6. Consider creep feeding calves to maintain gain in short pasture situations. Be aware this is not an efficient way of putting gain on calves. Creep feeding will also reduce some pressure on pasture, but does not have the effect of the early weaning strategy.

7. Look ahead and plan your fall and winter feed supply. Ask yourself, “How can I best utilize my feed with minimal waste and supplement it at the lowest cost possible? What feeds are available at lowest cost? Will tub grinding and putting together total mixed rations stretch my feed supply and reduce my overall wintering costs?”

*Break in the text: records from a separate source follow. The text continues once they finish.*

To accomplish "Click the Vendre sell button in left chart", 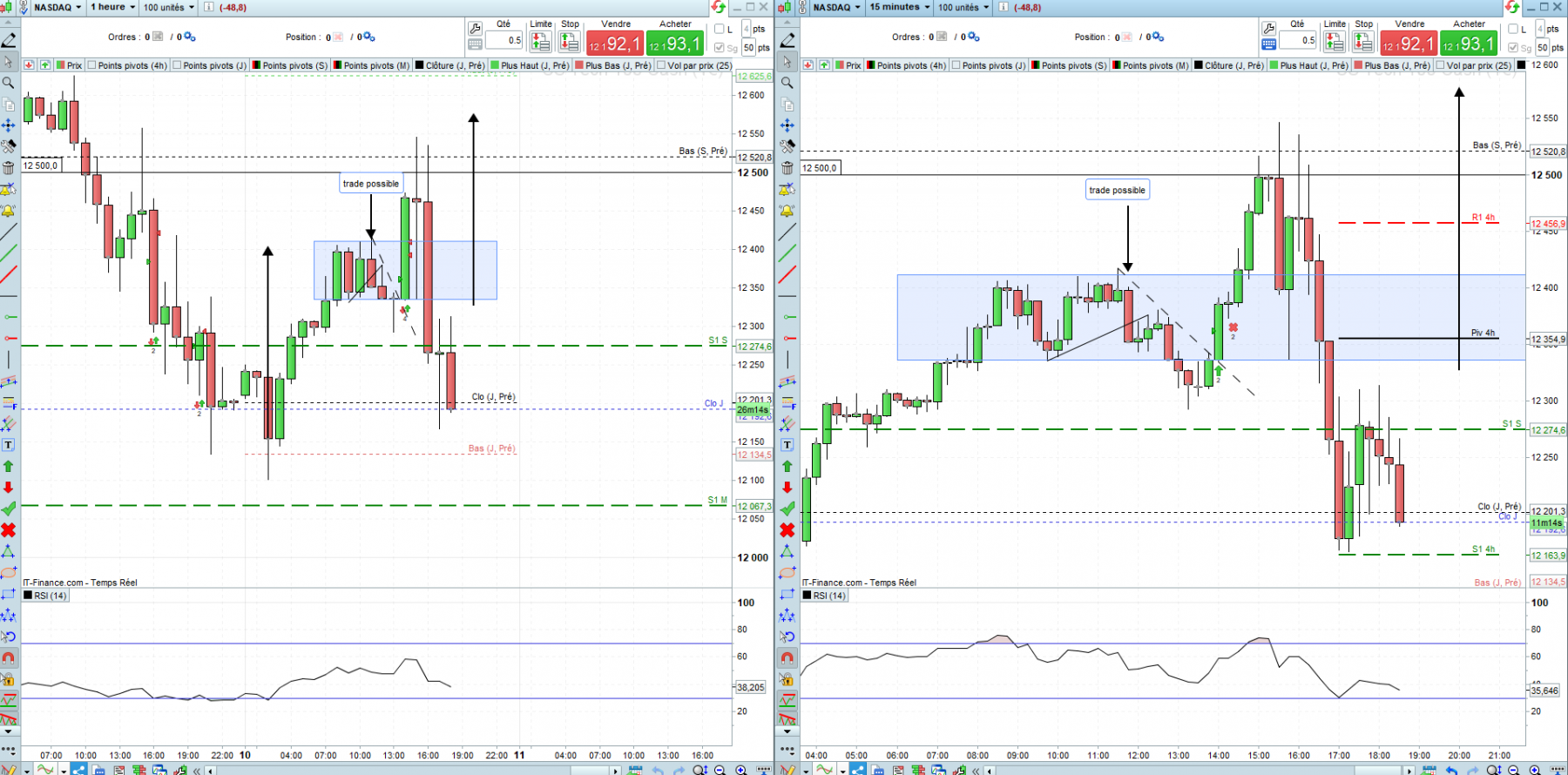I will pos(615,43).
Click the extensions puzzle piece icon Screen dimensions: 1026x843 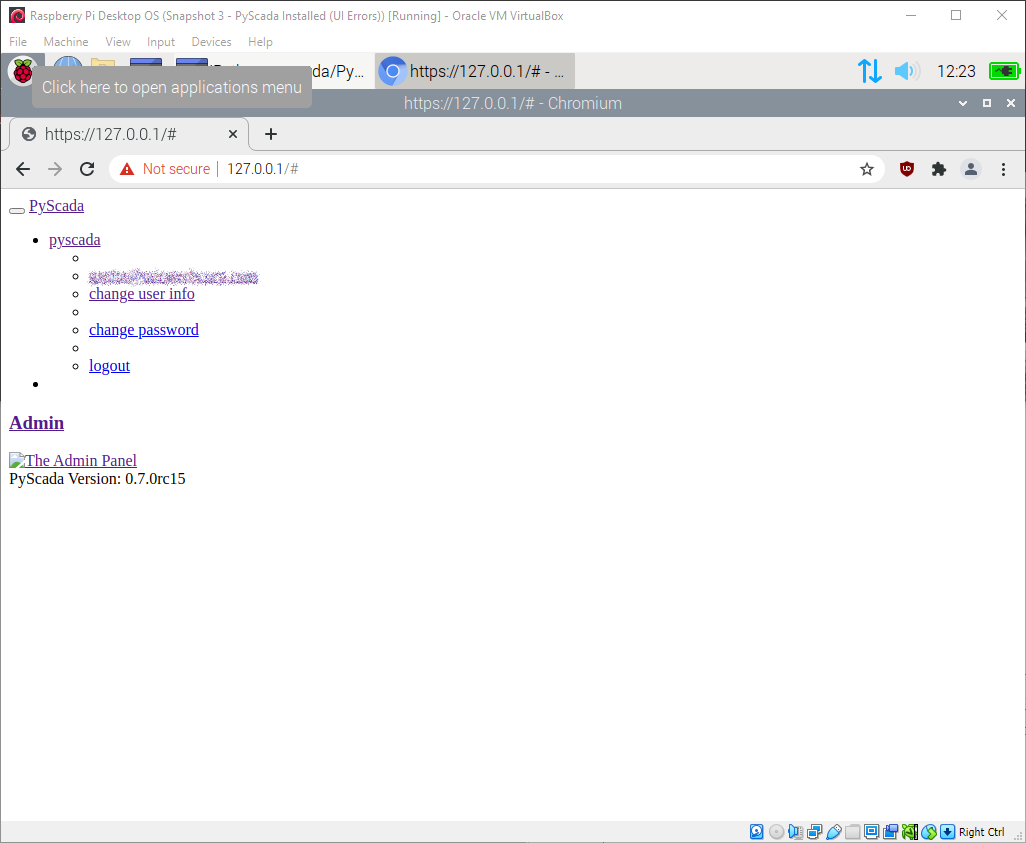click(x=938, y=169)
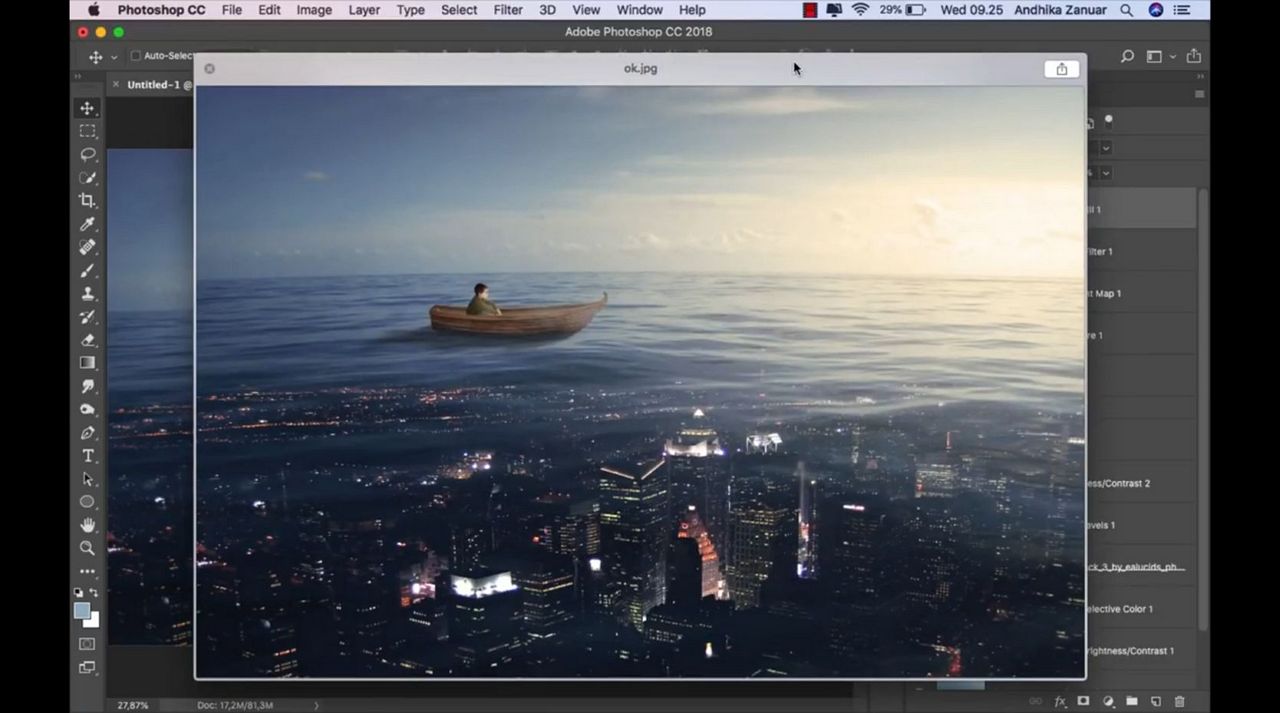
Task: Toggle Quick Mask mode
Action: coord(88,644)
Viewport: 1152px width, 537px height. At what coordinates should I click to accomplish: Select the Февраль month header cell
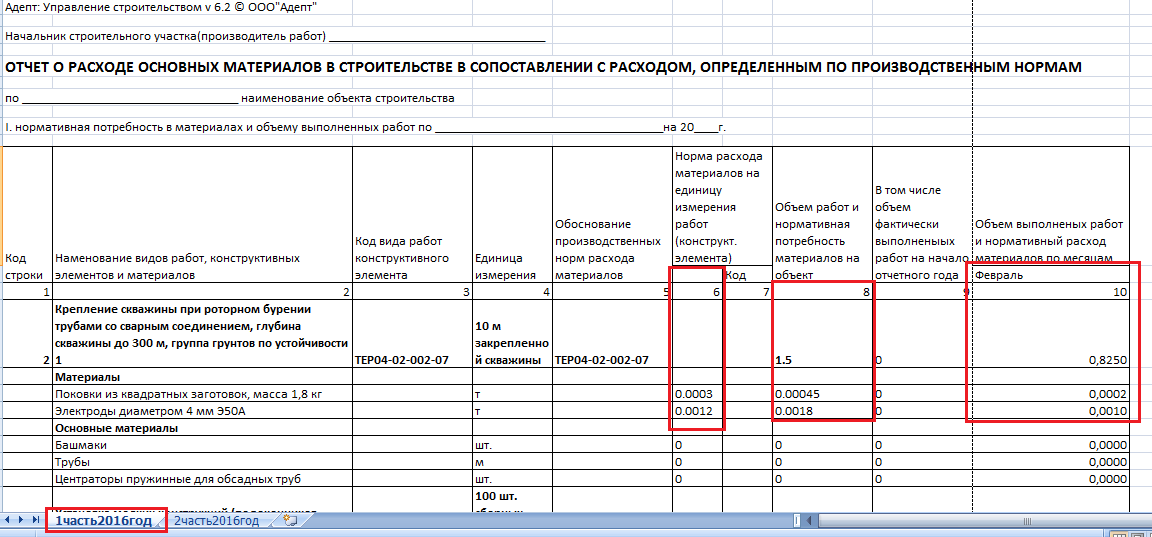pyautogui.click(x=1051, y=275)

8. In low rainfall years there many times are opportunities to harvest low yielding corn fields in the form of silage. Plan ahead where and how this feed can be stored. Also, look ahead at finding a custom harvester and possibly consider storing this crop in a sealed bag to minimize storage loss and maintain feed quality.

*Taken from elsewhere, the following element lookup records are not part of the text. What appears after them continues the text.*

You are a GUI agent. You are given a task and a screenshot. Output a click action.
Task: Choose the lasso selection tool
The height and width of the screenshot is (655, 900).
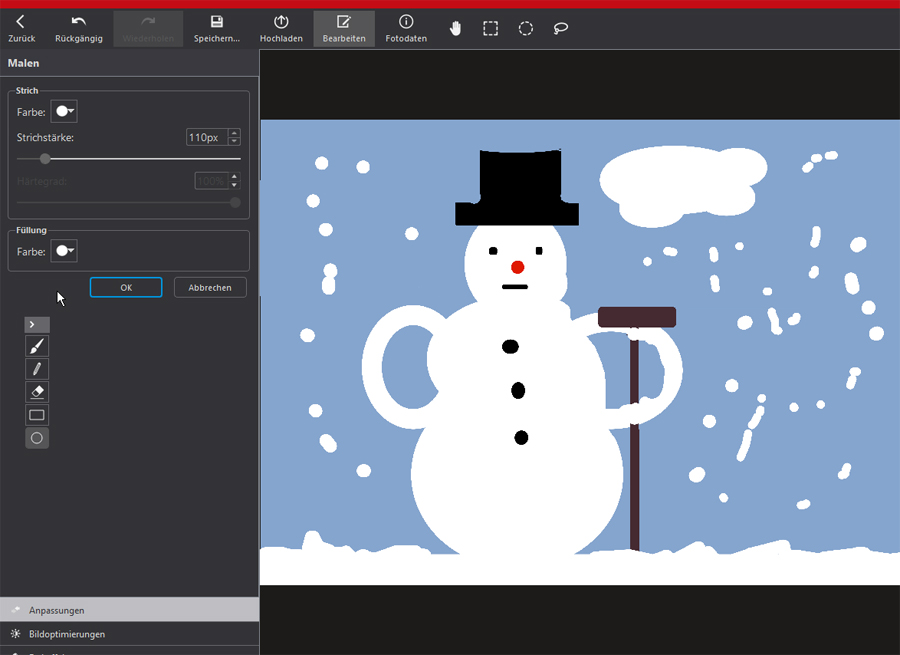click(561, 28)
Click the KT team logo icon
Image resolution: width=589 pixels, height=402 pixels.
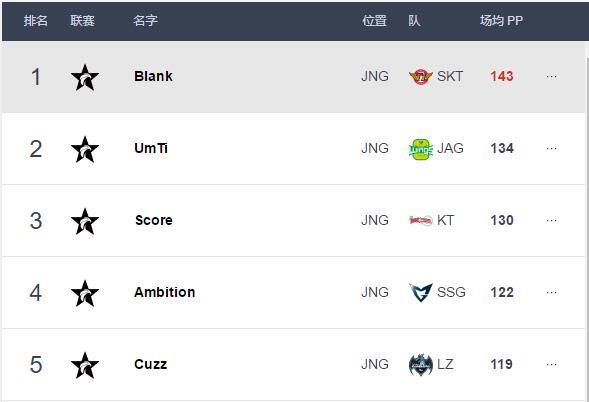point(421,221)
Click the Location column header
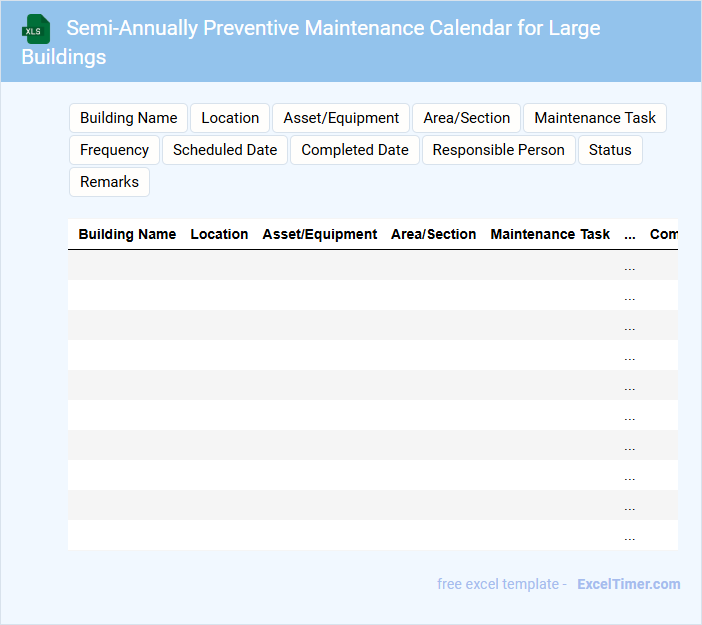 [x=219, y=234]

9. Grazing standing corn may be a more cost-effective method of providing winter feed for the cows than trying to buy higher priced hay. Daily strip grazing controls waste and limits the risk of acidosis with the cows. Cattle need to be adjusted to grain prior to exposure to standing corn. Demonstration using this technique with cows has shown 100 to 200 cow days per acre depending on the amount of corn grain yield.

10. When pastures get short, the best management practice may be to drylot cows or restrict them to 10% of the pasture area. This prevents damage to the pasture stand and allows faster recovery of the pasture once rains return.